# Pellet Stove Top Humidifier? (Old Breadpan?)



## Don2222 (Dec 8, 2010)

Hello

I know that La Nordica-Extraflame Wood pellet Stove has a very nice built-in humidifier pan for adding water.

See video in link below.
http://www.almeriaheating.com/about-pellets.php

Is there much difference with the humidifier above and and an old BreadPan sitting on top of the pellet stove with water in it?

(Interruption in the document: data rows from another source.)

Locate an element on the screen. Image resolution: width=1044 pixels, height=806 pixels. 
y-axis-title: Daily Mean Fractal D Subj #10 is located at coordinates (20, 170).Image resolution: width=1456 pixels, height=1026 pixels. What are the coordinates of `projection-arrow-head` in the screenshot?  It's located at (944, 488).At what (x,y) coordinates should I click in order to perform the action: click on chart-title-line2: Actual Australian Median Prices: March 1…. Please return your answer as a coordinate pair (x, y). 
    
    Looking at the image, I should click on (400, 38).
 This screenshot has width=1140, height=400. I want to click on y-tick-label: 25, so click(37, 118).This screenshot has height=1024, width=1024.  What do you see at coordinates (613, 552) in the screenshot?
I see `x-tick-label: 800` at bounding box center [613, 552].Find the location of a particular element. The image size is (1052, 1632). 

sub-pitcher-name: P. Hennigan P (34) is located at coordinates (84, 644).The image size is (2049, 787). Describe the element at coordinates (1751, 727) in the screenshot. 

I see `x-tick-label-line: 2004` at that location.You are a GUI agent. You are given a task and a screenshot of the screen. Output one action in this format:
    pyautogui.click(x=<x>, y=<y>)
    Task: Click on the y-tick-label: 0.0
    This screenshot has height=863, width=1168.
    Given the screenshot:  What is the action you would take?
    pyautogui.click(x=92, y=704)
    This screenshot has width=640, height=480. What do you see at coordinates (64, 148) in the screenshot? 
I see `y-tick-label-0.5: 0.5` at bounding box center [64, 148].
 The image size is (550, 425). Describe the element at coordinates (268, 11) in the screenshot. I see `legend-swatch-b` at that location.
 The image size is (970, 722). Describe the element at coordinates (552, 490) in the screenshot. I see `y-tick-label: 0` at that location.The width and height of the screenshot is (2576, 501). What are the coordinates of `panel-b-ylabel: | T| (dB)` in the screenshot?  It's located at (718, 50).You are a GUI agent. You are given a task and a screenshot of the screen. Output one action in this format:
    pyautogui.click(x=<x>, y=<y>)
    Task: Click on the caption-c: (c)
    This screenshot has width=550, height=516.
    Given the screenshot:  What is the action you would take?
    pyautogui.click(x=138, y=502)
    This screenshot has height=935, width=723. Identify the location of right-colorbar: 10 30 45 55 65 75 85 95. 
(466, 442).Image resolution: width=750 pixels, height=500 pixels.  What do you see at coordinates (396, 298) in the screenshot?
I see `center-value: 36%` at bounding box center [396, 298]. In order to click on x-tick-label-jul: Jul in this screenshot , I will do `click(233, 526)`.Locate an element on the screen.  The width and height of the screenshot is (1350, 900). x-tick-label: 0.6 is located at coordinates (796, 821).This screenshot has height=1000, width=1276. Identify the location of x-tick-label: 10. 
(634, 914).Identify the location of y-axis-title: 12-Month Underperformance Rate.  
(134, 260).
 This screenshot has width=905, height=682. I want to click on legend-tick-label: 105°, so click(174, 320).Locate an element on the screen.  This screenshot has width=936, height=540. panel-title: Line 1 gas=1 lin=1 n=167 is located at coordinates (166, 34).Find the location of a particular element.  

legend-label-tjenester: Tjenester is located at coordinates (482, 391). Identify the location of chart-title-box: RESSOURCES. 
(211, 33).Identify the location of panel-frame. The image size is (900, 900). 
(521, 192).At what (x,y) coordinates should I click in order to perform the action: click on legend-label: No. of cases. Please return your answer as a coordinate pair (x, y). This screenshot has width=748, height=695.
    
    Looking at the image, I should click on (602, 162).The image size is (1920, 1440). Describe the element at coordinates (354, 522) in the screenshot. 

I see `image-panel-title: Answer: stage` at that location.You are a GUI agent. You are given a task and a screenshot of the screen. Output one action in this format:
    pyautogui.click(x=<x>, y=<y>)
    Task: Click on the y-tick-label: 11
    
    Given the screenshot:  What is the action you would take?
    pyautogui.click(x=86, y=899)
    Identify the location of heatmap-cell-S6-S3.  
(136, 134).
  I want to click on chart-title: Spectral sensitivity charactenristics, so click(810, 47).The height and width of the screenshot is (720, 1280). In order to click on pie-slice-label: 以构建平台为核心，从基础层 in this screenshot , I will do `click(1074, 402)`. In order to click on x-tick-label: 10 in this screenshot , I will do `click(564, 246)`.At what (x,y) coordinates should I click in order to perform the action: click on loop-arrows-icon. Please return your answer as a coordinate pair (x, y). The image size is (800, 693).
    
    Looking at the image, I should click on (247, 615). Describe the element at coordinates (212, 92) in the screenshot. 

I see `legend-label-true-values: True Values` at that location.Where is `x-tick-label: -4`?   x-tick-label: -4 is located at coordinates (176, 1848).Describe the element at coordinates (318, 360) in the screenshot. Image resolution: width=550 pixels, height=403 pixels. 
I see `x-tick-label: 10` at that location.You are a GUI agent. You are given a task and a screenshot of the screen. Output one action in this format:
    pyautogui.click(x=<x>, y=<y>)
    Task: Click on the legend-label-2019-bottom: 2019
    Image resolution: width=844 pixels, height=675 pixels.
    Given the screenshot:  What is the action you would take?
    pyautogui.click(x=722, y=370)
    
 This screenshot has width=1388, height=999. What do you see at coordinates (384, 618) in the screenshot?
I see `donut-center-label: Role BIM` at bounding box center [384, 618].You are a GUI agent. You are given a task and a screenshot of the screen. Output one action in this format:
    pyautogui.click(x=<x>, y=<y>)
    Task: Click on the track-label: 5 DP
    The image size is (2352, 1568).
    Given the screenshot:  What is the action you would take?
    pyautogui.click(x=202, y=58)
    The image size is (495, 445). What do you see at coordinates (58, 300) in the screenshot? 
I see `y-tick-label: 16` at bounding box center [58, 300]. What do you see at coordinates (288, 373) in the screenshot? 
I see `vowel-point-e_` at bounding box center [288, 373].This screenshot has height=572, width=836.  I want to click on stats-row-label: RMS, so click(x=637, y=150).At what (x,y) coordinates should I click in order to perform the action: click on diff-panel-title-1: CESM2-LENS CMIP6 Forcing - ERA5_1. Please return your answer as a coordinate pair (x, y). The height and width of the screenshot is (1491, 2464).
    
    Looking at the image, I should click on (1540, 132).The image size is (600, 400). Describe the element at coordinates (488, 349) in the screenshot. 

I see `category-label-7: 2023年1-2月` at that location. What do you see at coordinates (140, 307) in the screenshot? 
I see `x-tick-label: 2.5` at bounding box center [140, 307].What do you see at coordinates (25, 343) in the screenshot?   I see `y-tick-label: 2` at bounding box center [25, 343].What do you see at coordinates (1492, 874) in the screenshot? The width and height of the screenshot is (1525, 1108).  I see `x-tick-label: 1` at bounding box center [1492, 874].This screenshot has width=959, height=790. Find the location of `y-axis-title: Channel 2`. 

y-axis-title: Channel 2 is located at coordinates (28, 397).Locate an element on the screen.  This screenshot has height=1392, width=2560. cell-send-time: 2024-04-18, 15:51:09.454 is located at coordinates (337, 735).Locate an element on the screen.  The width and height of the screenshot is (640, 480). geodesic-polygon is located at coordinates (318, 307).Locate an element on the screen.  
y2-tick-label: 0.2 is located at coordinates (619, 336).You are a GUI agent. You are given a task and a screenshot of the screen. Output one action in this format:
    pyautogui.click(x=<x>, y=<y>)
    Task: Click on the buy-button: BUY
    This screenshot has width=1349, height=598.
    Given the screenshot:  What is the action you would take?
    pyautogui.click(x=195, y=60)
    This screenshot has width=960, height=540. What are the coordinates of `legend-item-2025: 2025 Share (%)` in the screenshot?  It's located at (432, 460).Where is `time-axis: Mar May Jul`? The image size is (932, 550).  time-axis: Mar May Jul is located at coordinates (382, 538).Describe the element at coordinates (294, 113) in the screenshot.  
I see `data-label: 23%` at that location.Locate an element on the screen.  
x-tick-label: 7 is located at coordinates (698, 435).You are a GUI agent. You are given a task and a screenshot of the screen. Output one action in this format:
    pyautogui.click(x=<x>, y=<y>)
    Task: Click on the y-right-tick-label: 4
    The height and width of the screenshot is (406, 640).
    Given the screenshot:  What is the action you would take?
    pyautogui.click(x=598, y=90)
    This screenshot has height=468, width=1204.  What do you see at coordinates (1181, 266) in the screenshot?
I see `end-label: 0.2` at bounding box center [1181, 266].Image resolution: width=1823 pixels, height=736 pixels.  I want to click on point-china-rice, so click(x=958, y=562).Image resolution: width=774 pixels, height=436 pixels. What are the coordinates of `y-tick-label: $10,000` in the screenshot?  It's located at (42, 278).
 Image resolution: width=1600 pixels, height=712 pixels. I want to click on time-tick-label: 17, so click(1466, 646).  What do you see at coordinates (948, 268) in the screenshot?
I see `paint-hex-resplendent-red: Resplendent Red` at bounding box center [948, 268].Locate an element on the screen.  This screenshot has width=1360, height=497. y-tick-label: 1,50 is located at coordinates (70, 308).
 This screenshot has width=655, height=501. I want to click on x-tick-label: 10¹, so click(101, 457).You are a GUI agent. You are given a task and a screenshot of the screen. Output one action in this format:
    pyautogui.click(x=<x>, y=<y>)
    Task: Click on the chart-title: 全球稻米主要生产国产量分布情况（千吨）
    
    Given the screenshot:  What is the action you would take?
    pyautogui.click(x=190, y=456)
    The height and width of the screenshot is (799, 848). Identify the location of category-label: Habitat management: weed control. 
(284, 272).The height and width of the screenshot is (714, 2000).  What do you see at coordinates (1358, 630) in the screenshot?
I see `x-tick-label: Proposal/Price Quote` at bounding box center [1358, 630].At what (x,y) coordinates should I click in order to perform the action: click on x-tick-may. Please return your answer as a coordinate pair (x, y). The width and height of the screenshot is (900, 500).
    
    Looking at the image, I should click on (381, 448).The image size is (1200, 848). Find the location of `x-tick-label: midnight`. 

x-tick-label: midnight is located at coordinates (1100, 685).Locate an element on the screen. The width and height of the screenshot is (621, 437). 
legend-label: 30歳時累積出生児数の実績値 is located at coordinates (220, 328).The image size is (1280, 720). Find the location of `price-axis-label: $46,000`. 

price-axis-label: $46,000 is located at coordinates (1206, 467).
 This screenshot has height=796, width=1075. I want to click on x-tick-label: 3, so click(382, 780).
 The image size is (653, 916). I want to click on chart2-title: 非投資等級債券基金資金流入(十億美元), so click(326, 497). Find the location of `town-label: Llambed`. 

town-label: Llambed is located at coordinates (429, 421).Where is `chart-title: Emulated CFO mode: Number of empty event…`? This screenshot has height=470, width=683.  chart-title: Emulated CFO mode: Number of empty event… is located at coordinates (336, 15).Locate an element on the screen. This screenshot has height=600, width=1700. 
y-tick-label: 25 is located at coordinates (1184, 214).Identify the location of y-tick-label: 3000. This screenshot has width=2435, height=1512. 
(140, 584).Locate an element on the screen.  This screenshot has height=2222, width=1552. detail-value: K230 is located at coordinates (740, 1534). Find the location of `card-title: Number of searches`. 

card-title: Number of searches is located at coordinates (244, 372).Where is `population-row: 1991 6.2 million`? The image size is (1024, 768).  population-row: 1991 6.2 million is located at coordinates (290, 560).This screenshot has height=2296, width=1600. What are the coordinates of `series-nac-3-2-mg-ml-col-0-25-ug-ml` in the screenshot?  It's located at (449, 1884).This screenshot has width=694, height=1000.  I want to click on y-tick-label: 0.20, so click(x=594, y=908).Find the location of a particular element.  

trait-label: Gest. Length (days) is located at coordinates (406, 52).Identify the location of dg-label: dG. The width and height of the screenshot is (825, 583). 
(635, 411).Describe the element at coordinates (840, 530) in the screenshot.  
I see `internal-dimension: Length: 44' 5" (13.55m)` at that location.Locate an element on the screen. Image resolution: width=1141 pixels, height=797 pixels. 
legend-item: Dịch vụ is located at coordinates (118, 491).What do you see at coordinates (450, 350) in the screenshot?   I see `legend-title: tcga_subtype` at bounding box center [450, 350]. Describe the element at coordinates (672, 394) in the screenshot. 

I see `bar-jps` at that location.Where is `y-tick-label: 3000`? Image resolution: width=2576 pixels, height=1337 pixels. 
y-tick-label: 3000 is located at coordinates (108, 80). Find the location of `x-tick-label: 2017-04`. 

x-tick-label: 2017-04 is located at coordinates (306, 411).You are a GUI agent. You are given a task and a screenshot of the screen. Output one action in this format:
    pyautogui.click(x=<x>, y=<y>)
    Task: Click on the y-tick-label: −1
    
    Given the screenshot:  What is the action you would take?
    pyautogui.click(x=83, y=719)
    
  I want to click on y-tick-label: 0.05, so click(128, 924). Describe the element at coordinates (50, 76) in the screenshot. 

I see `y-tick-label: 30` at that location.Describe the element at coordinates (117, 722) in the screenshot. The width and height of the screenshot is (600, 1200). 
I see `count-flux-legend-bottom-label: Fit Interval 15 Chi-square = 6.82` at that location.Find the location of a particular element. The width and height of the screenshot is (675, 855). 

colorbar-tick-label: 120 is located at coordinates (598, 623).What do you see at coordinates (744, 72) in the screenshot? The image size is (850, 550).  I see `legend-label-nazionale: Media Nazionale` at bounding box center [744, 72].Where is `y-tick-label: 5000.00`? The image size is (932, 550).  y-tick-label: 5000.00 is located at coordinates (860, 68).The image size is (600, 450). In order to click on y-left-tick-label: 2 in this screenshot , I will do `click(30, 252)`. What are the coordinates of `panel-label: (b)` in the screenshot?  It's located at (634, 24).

Has anyone tried this? Does it work?

I put one on tonight to try. See red arrow below! It is very cold outside and very dry inside the house. So will this help?


----------



## joelswork (Dec 8, 2010)

we use an old cast iron tea kettle, have for years...works fairly well and adds to the cabin feel, I just added a cinnamon stick to it today and the wife loved it, she ran and blew out all the candles.  (wouldn't ever drink out of that thing though, nasty inside)


----------



## save$ (Dec 8, 2010)

Most stove shops I have been to have some attractive containers to put on stoves for adding humidity.  But for most pellet stoves,  that is just decorative.  The proof is easy. set you pan of water on the stove.  Note the reading on one of those digital gadgets that have the temp, humidity, etc on them.  Check back later in the day.  Is you pan still full of water?  Has the room's humidity improved.  If you answer yes to both of those, then it looks like you are all set.  If not, you are like 90% of pellets stove owners.   You often see pics of cats sitting on the stoves.  No chance for their being enough heat output from the top of the stove to be effective.  Most people I know have to put at least a couple of gallons of water into their humidifiers each day.  Some days need even more.    I'll tell you one way to get your stove to add humidity.  Set up a clothes drying rack in front of it and hang out your wet laundry, or put you wet gloves, hat etc on them.  They will be dry very quick.   Just make sure you are far enough from the stove with your rack so it can't tip over on the stove, or be so close to be a fire risk.  Works for me!


----------



## Tailrace (Dec 8, 2010)

save$ said:
			
		

> Most stove shops I have been to have some attractive containers to put on stoves for adding humidity.  But for most pellet stoves,  that is just decorative.  The proof is easy. set you pan of water on the stove.  Note the reading on one of those digital gadgets that have the temp, humidity, etc on them.  Check back later in the day.  Is you pan still full of water?  Has the room's humidity improved.  If you answer yes to both of those, then it looks like you are all set.  If not, you are like 90% of pellets stove owners.   You often see pics of cats sitting on the stoves.  No chance for their being enough heat output from the top of the stove to be effective.  Most people I know have to put at least a couple of gallons of water into their humidifiers each day.  Some days need even more.    I'll tell you one way to get your stove to add humidity.  Set up a clothes drying rack in front of it and hang out your wet laundry, or put you wet gloves, hat etc on them.  They will be dry very quick.   Just make sure you are far enough from the stove with your rack so it can't tip over on the stove, or be so close to be a fire risk.  Works for me!



When we first got our stove the wifey was pretty excited to put a decorative pan of water on top of it with a cinnammannaminnn stick in it to add some nice aroma to the house. The end result a few days later was a decorative pan full of some gunky looking water  :-S   :lol:


----------



## tjnamtiw (Dec 8, 2010)

I did a double take.  I thought you said 'bed pan'......  That would get some attention for sure!  But like most said, there really isn't enough heat up there to do any good.


----------



## joelswork (Dec 8, 2010)

I guess it depends on the stove.  Ours has the kettle steaming, not boiling and puts a gallon-2 in the air per day.  You also need to consider where the warm air is venting, as a fan blowing on a pot of water will get the humidty up a bit.  Let us know your test results, place a similar container off the stove and measure the difference.


----------



## little_hawk_59 (Dec 8, 2010)

we have a castiron kettle sitting on top of my stove and when we get to three or above you can see it steam out of the kettle.


----------



## epehubb (Dec 8, 2010)

Do anyone of you that CAN GET steam from the kettle have a temp reading from the surface of the stove top?


----------